Work required> The full listing, copied exactly and free of pictures, is the expected reply.

──────────

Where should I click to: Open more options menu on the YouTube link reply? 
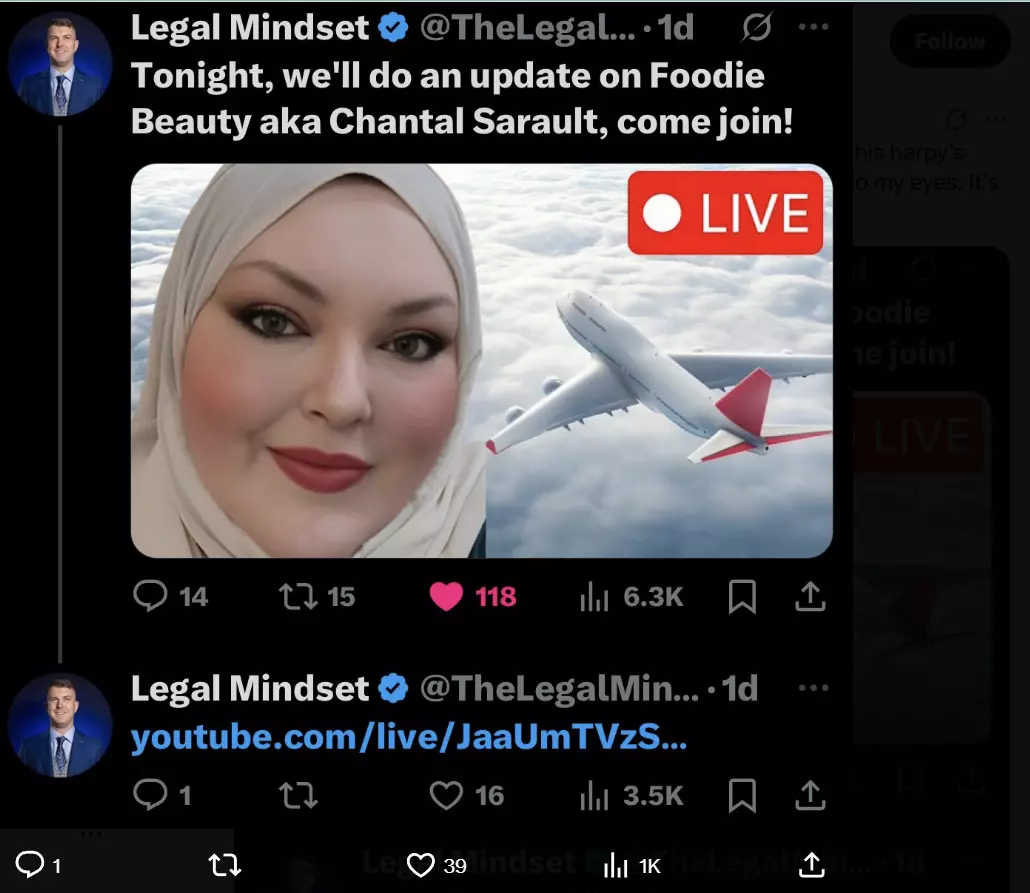coord(813,688)
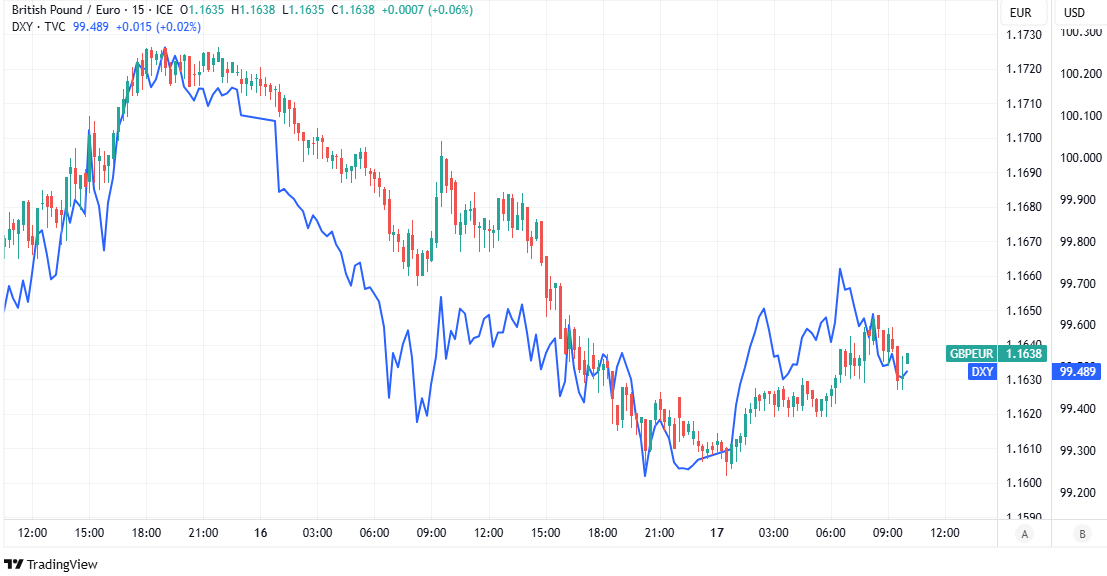Click the 1.1600 level on EUR axis
Image resolution: width=1107 pixels, height=576 pixels.
(x=1023, y=483)
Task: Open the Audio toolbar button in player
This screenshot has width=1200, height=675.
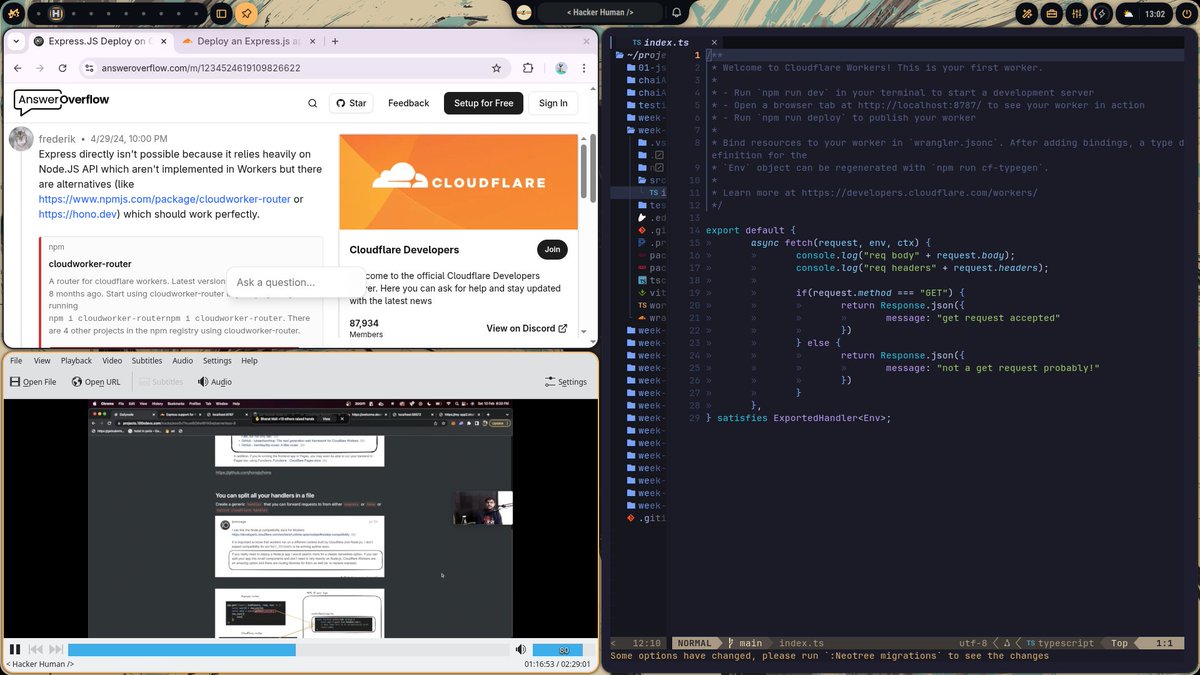Action: coord(215,382)
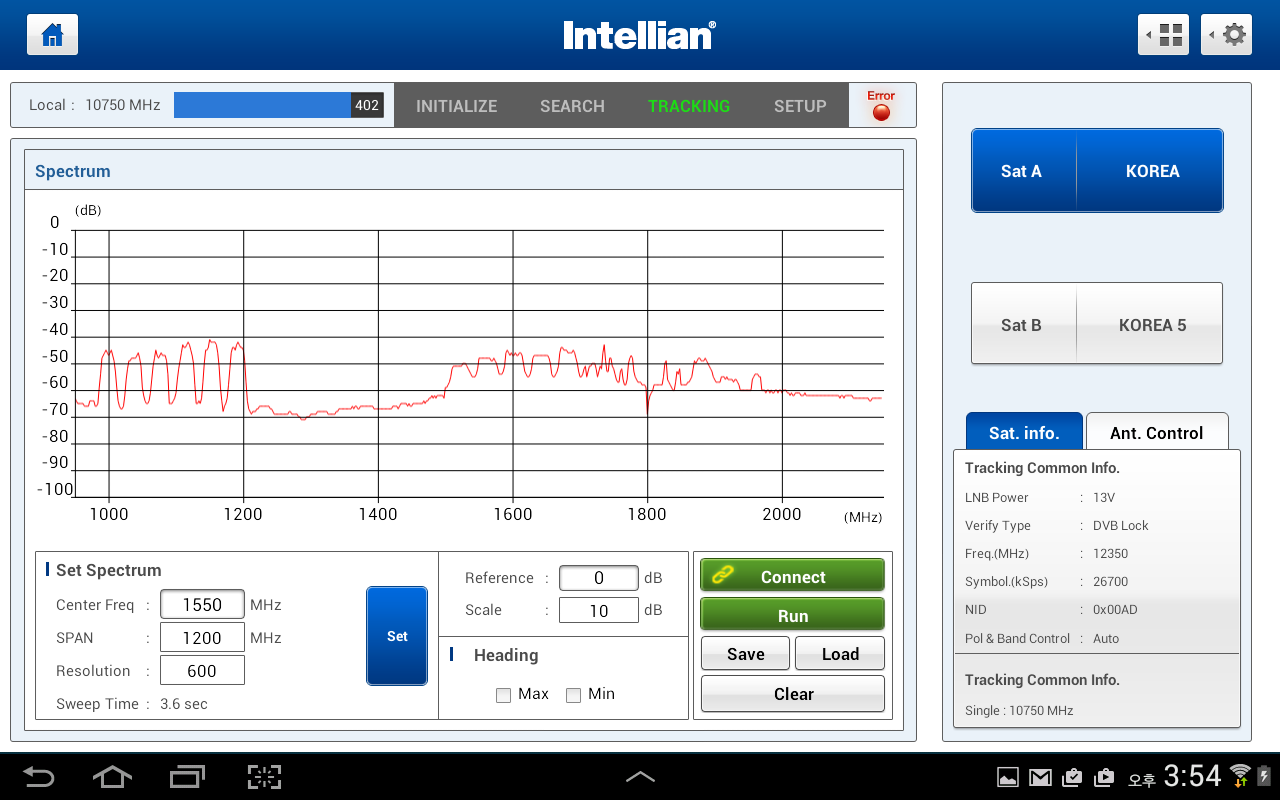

──────────

Reply to the exercise>
Where should I click to: Open more options menu on the YouTube link reply? 
coord(813,688)
Click the 1.1600 level on EUR axis
Image resolution: width=1107 pixels, height=576 pixels.
(x=1023, y=483)
Task: Open the Audio toolbar button in player
This screenshot has width=1200, height=675.
Action: coord(215,382)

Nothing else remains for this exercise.